The Best Object Removal Apps for Perfect Screenshots

You’ve taken a beautiful screenshot, but the UI or other elements are ruining the effect. Luckily, there are several ways to remove them and create the perfect image. Read on for free apps that will get the results you do want with none of the stuff you don’t.

Adobe Photoshop has had this feature for awhile, but Photoshop isn’t exactly cheap. Removing objects from pictures has come a long way from the days of picking a color near the affected area and then brushing over it and hoping for the best (well, most of the time — read on).

In yesterday’s post, I had the opening screen from Gotham Knights that I wanted to use as the article header, but it had a bunch of text I did not want. I used Dall-E to remove it, since it’s a tool I have and with which I’m familiar. But, Dall-E is hardly a good choice, since I had to describe just what I wanted rendered in place of the text, and each area of text I wanted removed cost me an extra dime or so as a separate render. I could have ADDED stuff, too, I guess — brought Batman back from the dead or something. But that wasn’t what I needed, and the re-rendering added additional detail not present in the original image, and so it was wrong.

The best object removal apps will remove only the objects you don’t want, and patch in elements that look like they were there all along, with all the detail and color of the rest of the image. It’s a bonus if they do it for free, and allow you to download the result at the same resolution as the original.

SnapEdit edit screen and output

SnapEdit

Best of these is probably SnapEdit. Background removal is easy; highlight the areas to remove and it quietly does its work. The patch blends seamlessly in with the existing background. In the image above, building outlines, architectural details and even the rain streaks were faithfully copied.

It’s free to use. There is a delay to download a high resolution version, but the end result had no watermarks that I could see.

Cleanup.pictures

Cleanup.pictures

Cleanup.pictures is as easy to use as SnapEdit, but it has a couple of caveats. For one, editing high resolution screenshots costs money. It will happily downsize your image for processing, as I’ve done in the sample.

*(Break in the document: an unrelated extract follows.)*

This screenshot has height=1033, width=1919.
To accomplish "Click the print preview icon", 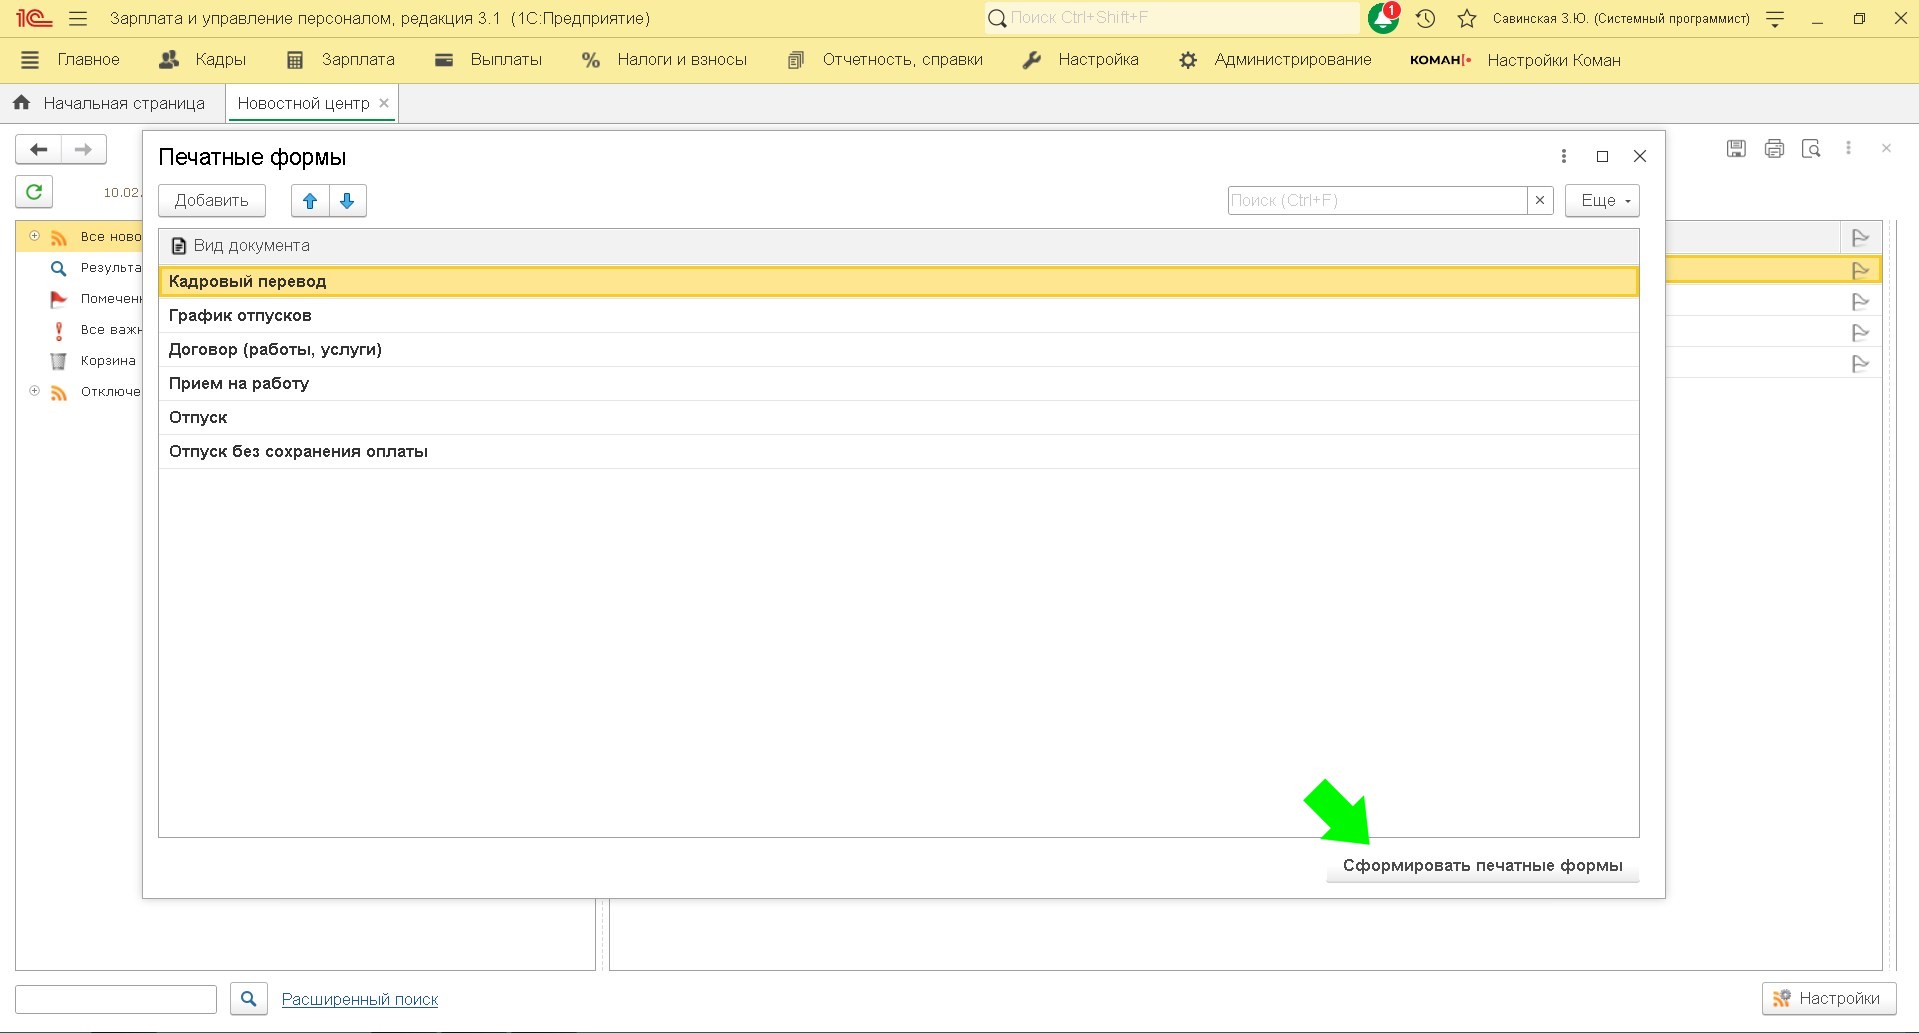I will click(x=1811, y=149).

Text removal is fairly good. There were a couple of artifacts left behind in the larger areas, but nothing too noticeable. The patches were appropriate — given that in this particular image, the background is mostly low detail with very few colors.

Fotor.com

Fotor.com

Fotor.com is free as long as you’re willing to have their watermark on your image, otherwise you have to sign up for their subscription service. I wouldn’t bother with that, though — the text removal was easily the worst of all the services I tried.

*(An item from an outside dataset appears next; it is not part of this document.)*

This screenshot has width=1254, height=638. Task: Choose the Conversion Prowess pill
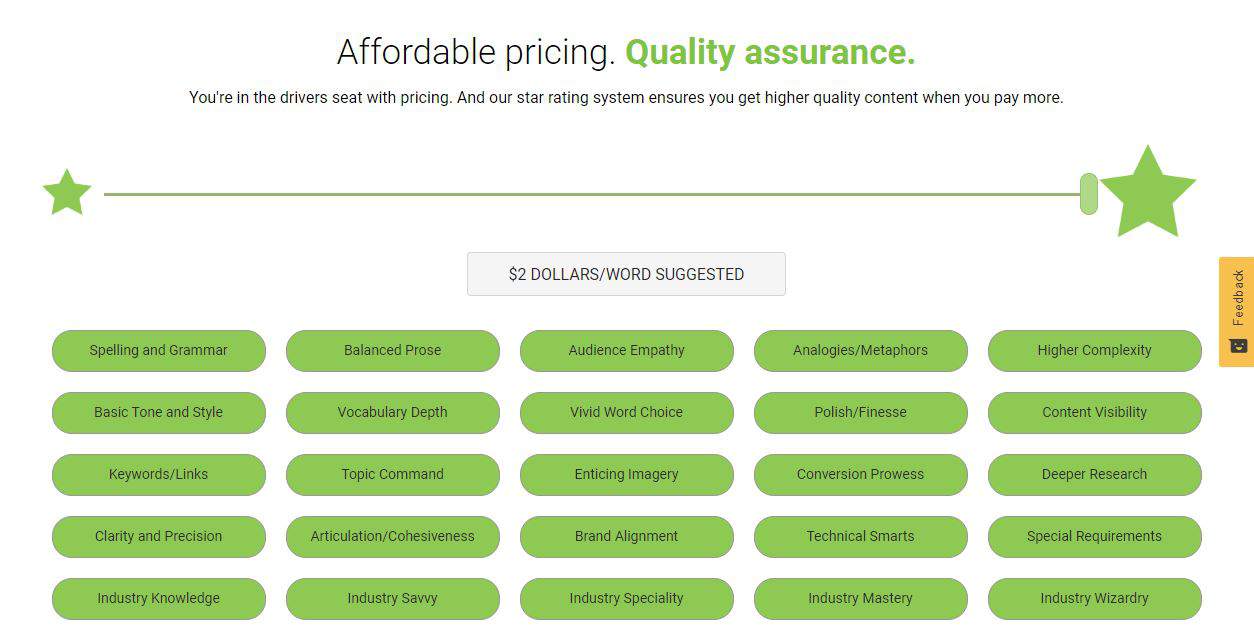point(861,475)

It’s hard to see in the image above, so I’ll focus in on one bit, the part behind where the menu was.

Detail of Fotor text removal

It looks like it was scribbled over randomly with a brush. Sure, the text is gone, but it looks like it was removed. The removal of the status updates and help messages on the bottom left look even worse. Even the removal of my gamer tag is messed up. Would not recommend.

TheInPaint.com

TheInPaint

I think that’s how it’s read? I really don’t know. TheInPaint.com has free, easy and quality text removal that operates similar to the other programs. Select the bits to remove, and click a button. TheInPaint allows for free lower resolution downloads, which honestly might be enough for the purposes of putting it into a blog. Downloading full resolution requires paying, or, you could just do as I did and take a screenshot of the result.

TL;DR

So for my money, which is zero money, the best of the above is SnapEdit. The results are great, the requirement to wait before downloading the results is reasonable, and I plan to use it in the future. Worst by far is Fotor, that does a poor job and leaves a watermark to boot.

I didn’t write about the app that contributed the top image, PicsArt, because the annoying watermark made it impossible to see if it even did a good job. I wasn’t about to pay money to find out.

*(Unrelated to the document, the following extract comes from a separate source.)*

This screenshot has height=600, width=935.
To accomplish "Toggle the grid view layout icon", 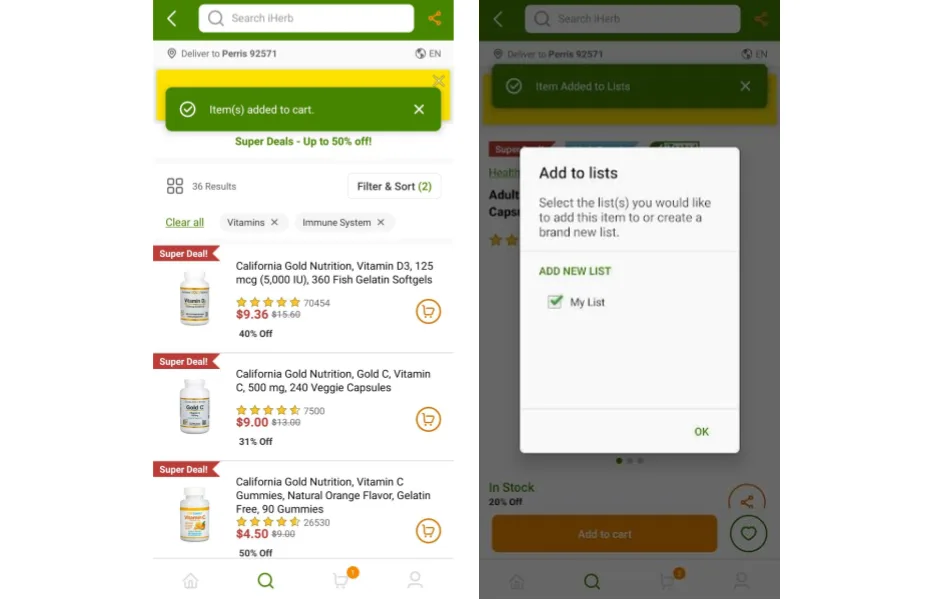I will pos(175,186).
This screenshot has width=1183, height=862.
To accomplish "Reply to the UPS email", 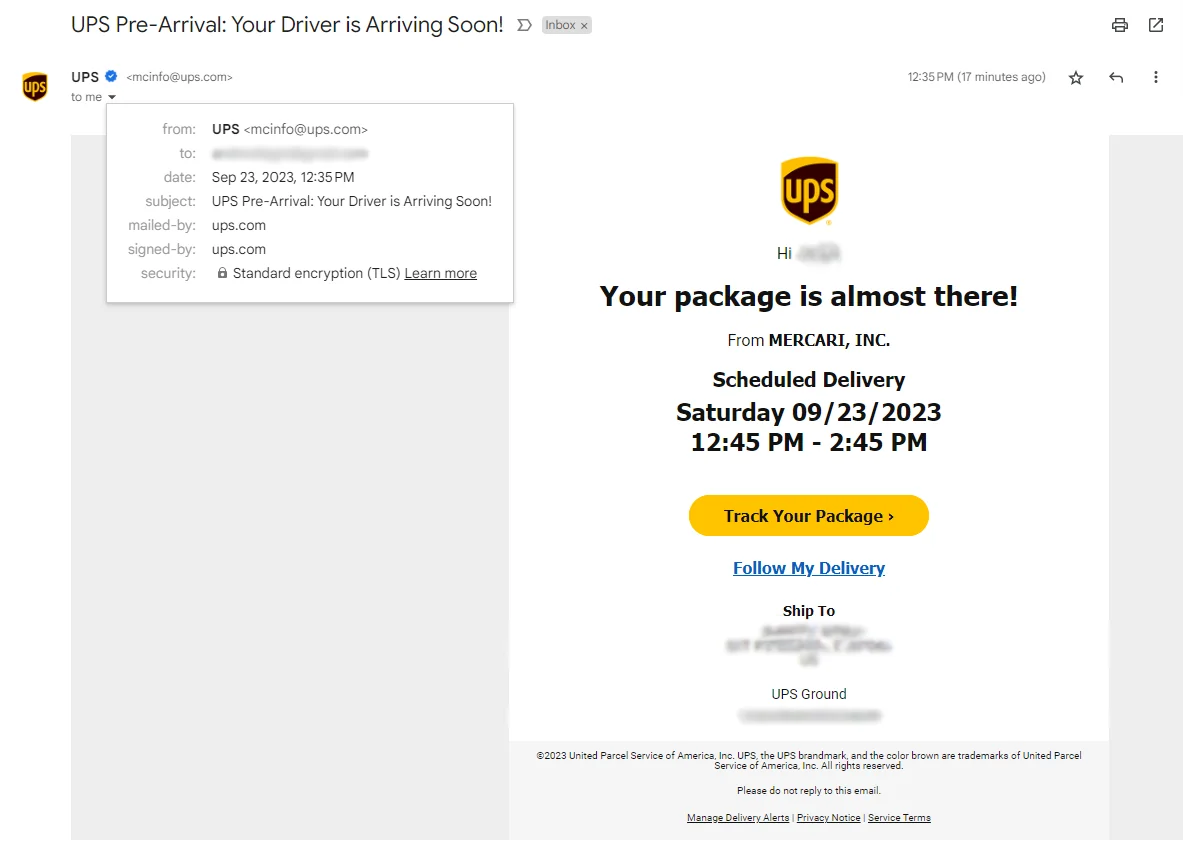I will (x=1115, y=77).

2 thoughts on “The Best Object Removal Apps for Perfect Screenshots”

  1. Wow! That’s just amazing. Thanks a million, it’s going to be so useful.

    I just tested a couple of screenshots with SnapEdit and the results were excellent. The smaller job, removing my character’s name from a Noah’s Heart shot, was perfect. Absolutely no sign of where it had been. The bigger test, removing all of the UI elements from a character creation shot from New World left some fuzzy patches where the AI had to fake more detail than it could manage, but even then the result was plenty good enough for the purpose I’d need, namely an illustration in a blog post.

    This is going to be great for all those times I forget to clear some UI element before taking a shot and especially for those really irritating games that don’t have any UI removal options at all.

    • Glad I could help! I was really unhappy that I used Dall-E for this purpose and KNEW there’d be a better solution.